McKay Avenue School is a former school and historic site in Edmonton, Alberta, Canada. The site is a Provincial and Municipal Historic Resource, and home to the Edmonton Public School Board's archives and museum.

History
The original one-room school house was constructed in 1881 on land donated by the Hudson's Bay Company, using funds raised by Matthew McCauley, Malcolm Groat and William Rowland. The smooth-finished wooden building featured a porch, double doors, eight large windows and  ceilings.

The growing population of Edmonton required the construction of a larger school house. Architect Henry Denny Johnson was contracted to design the three-storey, eight-room school on the site of the original 1881 school house. Johnson utilized the Richardsonian Romanesque architectural style. In 1904 R. J. Mason received the contract to build the school, and construction began later in the year with Governor General Lord Minto laying the cornerstone, and construction completed and opened on 1 September 1905, the same day the province of Alberta entered Confederation. Construction did not start on the Alberta Legislature Building until 1907, and was not completed until 1913, so the Legislative Assembly of Alberta used the McKay Avenue School for the first two sessions of the First Legislative Assembly of Alberta in 1906 and 1907. Important bills passed in those sessions include confirming Edmonton as the provincial capital, the founding of the University of Alberta, establishment of provincial courts, and the provision of charters for several railway companies. The school was named after Dr.
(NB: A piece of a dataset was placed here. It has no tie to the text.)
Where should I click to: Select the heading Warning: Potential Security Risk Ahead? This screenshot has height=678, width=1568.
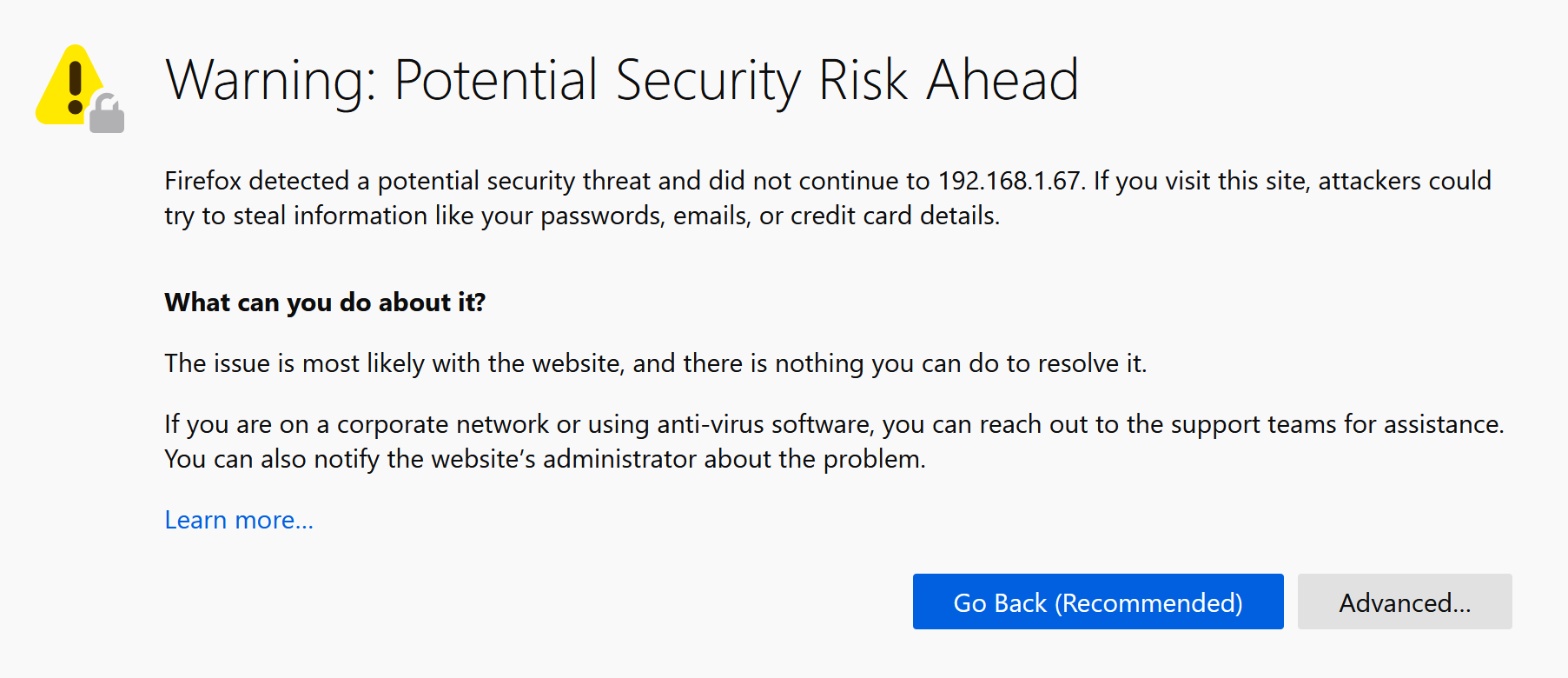[x=622, y=80]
William MacKay, a physician for the Hudson's Bay Company, although the building retains the misspelled McKay name.

With dwindling enrollment in the downtown Edmonton area, totaling 59 in its final year, the McKay Avenue School was closed on June 30, 1983.

Edmonton Public Schools Archives and Museum
The Edmonton Public Schools Archives and Museum is in the McKay Avenue School. The organization is a public research facility housing records and artifacts related to Edmonton Public Schools. It also offers curriculum-based, hands-on education programs for students and a museum highlighting the history of Edmonton Public Schools and Alberta's early political history. The museum features a 1950s-period schoolroom and the restored 1906 legislative assembly room. Between 2019 and 2020, the museum was the site of a traveling exhibition from the Anne Frank House.

Following flooding in February 2013, the McKay School was found have significant structural damage requiring $2.4-million in restoration. A fund raising campaign began with saw the Edmonton Public School Board, City of Edmonton, Government of Alberta, Government of Canada and private donors raise the necessary funds to repair the building by 2016. The renovated building reopened to the public in October 2018.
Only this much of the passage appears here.